▶ **Set task A**
Copy the listing below word for word, starting with the line that contains "You are a computer-use" and going on through the end of the listing, with both ends included. Leave out the pictures.

▶ **Source passage**
The trend toward smart buildings, or buildings that are designed and constructed to integrate the technologies of instruction, telecommunications, and building systems, will have increased responsiveness to occupant needs as well as the educational process.

Finally, because of the recognition that spending too much time in buildings can be detrimental not only to health but also to learning, school buildings will begin to connect more to the natural environment visually, aurally, and kinesthetically by including transitional indoor and outdoor learning spaces [11].

Thus, the American school year traditionally begins at the end of August or the day after Labor Day in September, after a traditional summer recess. Children customarily advance together from one grade to the next as a single cohort or "class" upon reaching the end of each school year in late May or early June. There are eight years of elementary schooling. The elementary school is followed by four years of secondary school, or high school. Often the last two years of elementary and the first years of secondary school are combined into a junior high school. The costs of managing school facilities have historically received much less attention than facility planning.

3 Advantages and problems of the American system of school education

3.1 Advantages of the American system of school education

Figuring out where you want your child to go to school is not an easy decision. Parents want the best educations for their children. There are many different types of schools that are available to students, and each type has its advantages and disadvantages. Traditional schools, more commonly known as public schools, are usually the first option that parents explore when considering school choices. While they vary from school to school, there are advantages that all traditional schools have in common [12, p. 16].

Since traditional schools are regulated and monitored closely by the state, you can be sure that the teachers are properly qualified to teach their respective grade levels or subject areas. Teachers at traditional schools most often hold a bachelor's degree or higher in addition to being state-certified. On the contrary, charter and private school teachers are sometimes given more leeway in their certification requirements. While teachers at these schools may be college graduates and hold subject-area expertise, they are not guaranteed to be state-certified to teach a certain grade level or subject.

Being part of the public school system ensures the maximum state and federal funding in traditional schools. Having access to more funds allows traditional schools to have high-quality resources such as updated textbooks and access to technology like computers and Smartboards. Adequate funding also provides traditional schools with the option to offer students a more well-rounded educational experience that includes art and music studies, academic clubs and sports teams.

While some studies claim that students who attend private or charter schools show higher levels of achievement than their counterparts in traditional schools, it has been proven that students who attend traditional schools actually outperform students who attend alternative schools, especially in grades 4 through 8. After adjusting for student characteristics such as background and poverty level, a National Center for Educational Statistics study found that traditional school students do better in reading and math. Additionally, low-performing or at-risk students have shown increased achievement when attending traditional schools as opposed to charter or private schools [13, p. 45].

▶ **Extracted entries**
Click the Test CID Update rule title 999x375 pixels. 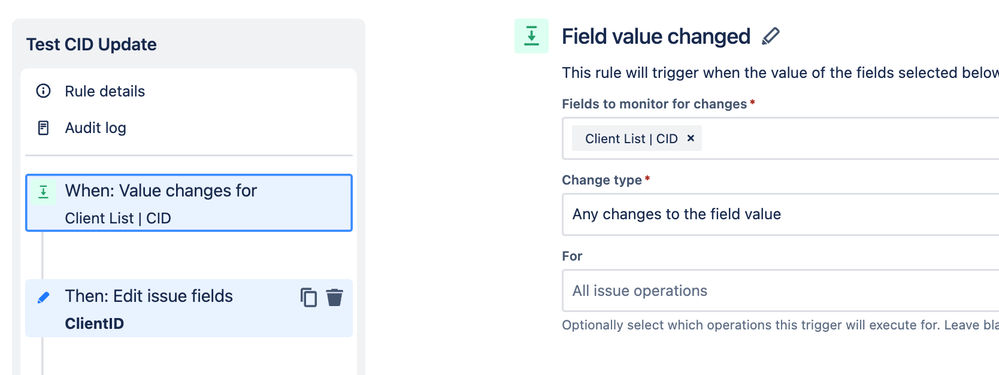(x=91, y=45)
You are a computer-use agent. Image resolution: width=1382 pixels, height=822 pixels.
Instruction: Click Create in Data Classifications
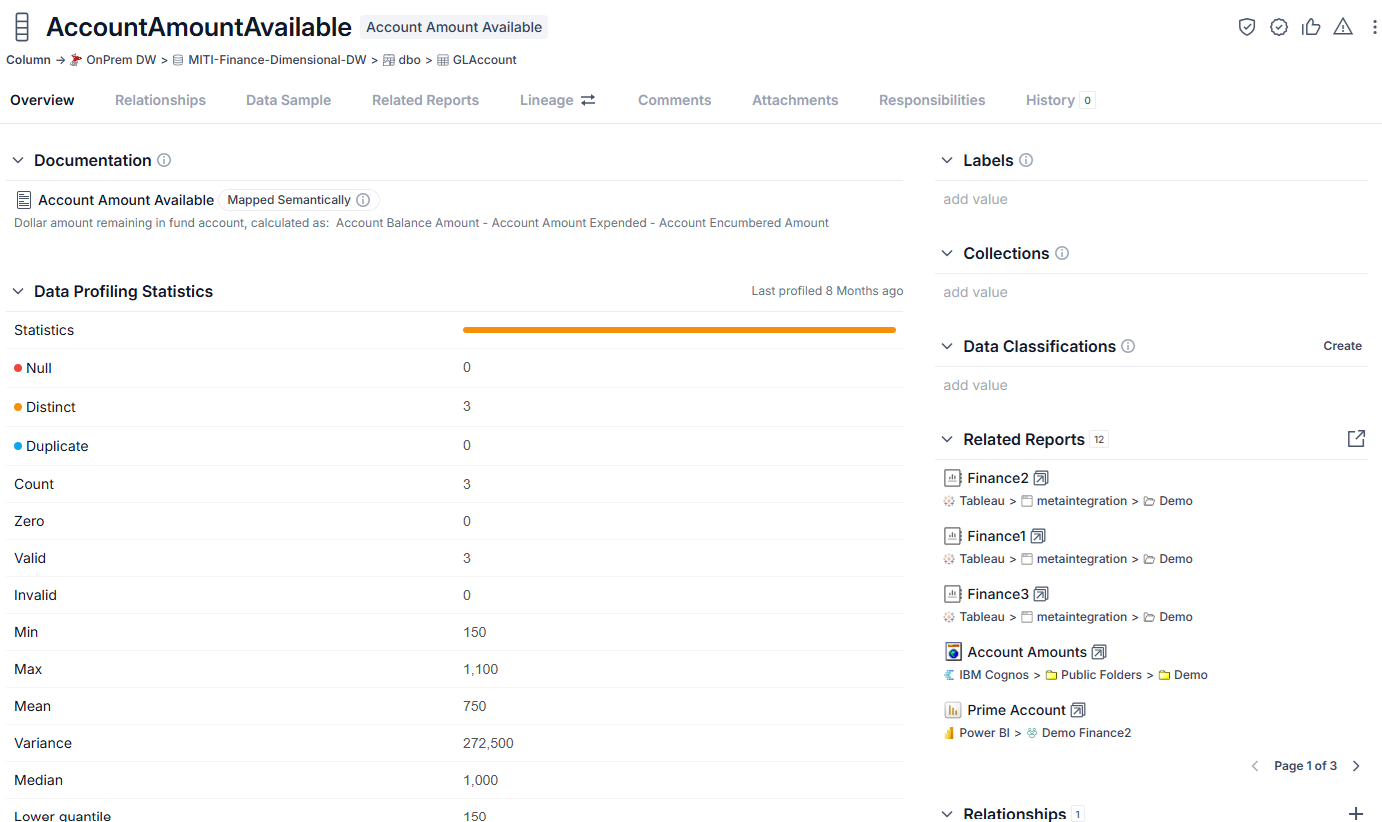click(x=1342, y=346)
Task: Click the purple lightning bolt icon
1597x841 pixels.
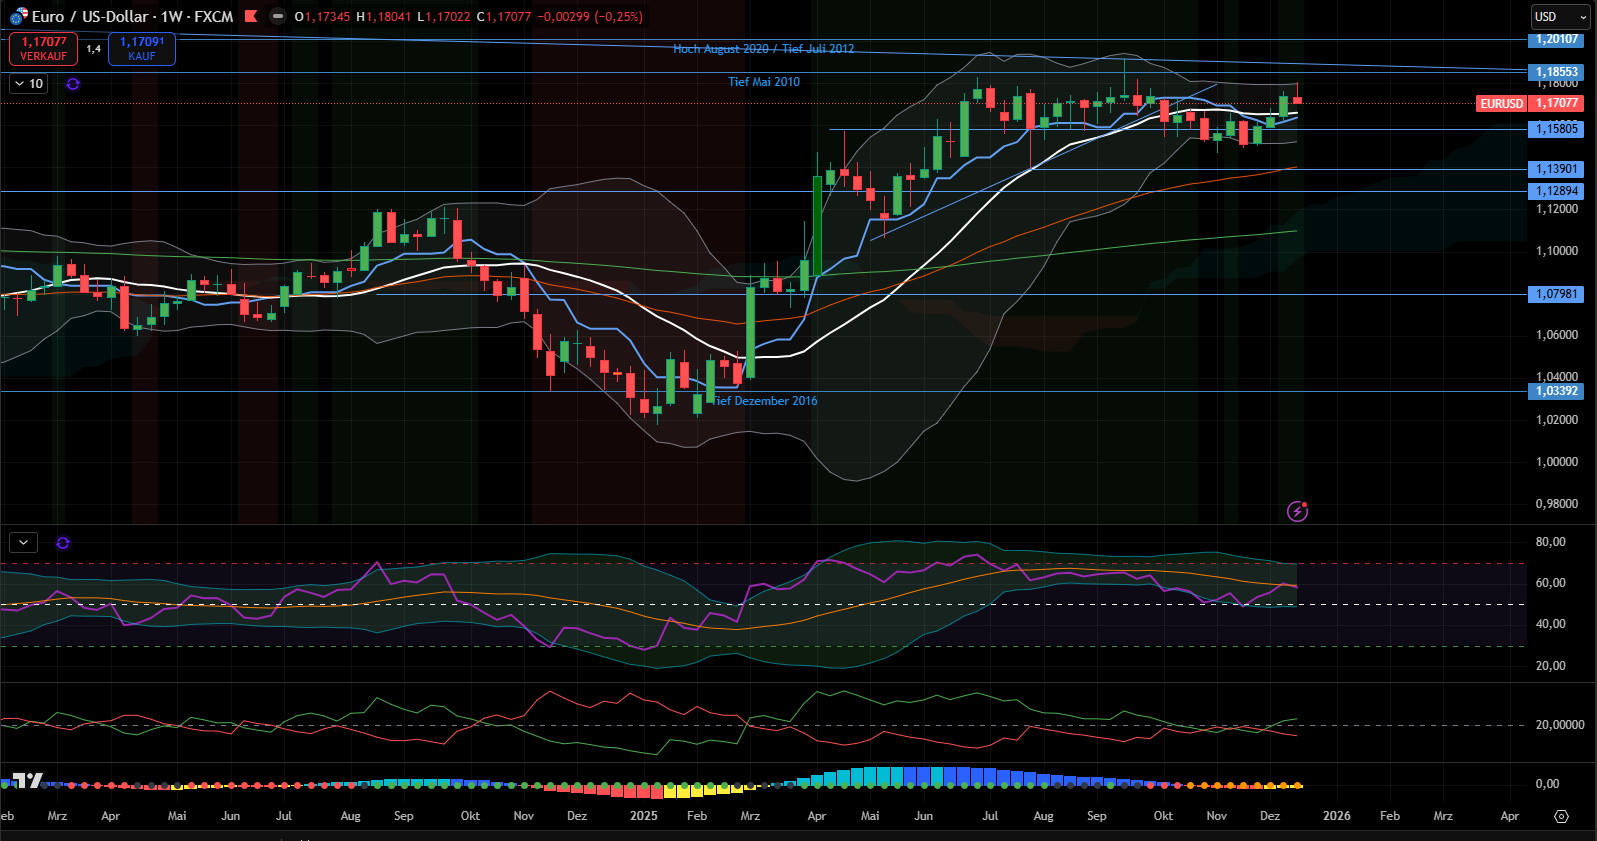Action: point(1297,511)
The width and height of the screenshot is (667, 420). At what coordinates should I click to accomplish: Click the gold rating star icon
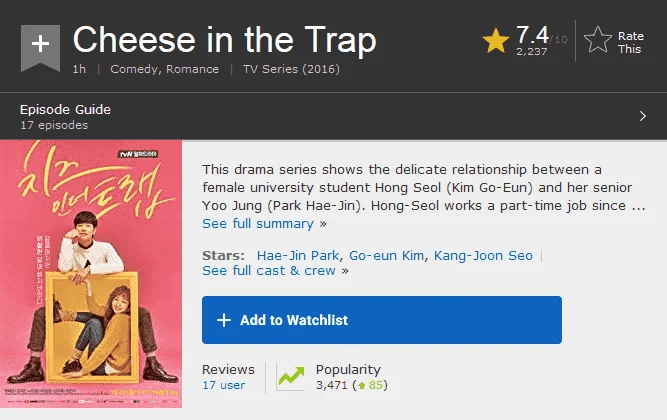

▶ **Set task B**
According to the passage on American school education, how many years of elementary schooling are there?

▶ **Written response A**
You are a computer-use agent. Image resolution: width=1382 pixels, height=822 pixels.
Instruction: Click Create in Data Classifications
click(x=1342, y=346)
Task: Click the purple lightning bolt icon
1597x841 pixels.
Action: point(1297,511)
The width and height of the screenshot is (667, 420). At what coordinates should I click to accomplish: Click the gold rating star icon

▶ **Written response B**
Eight years.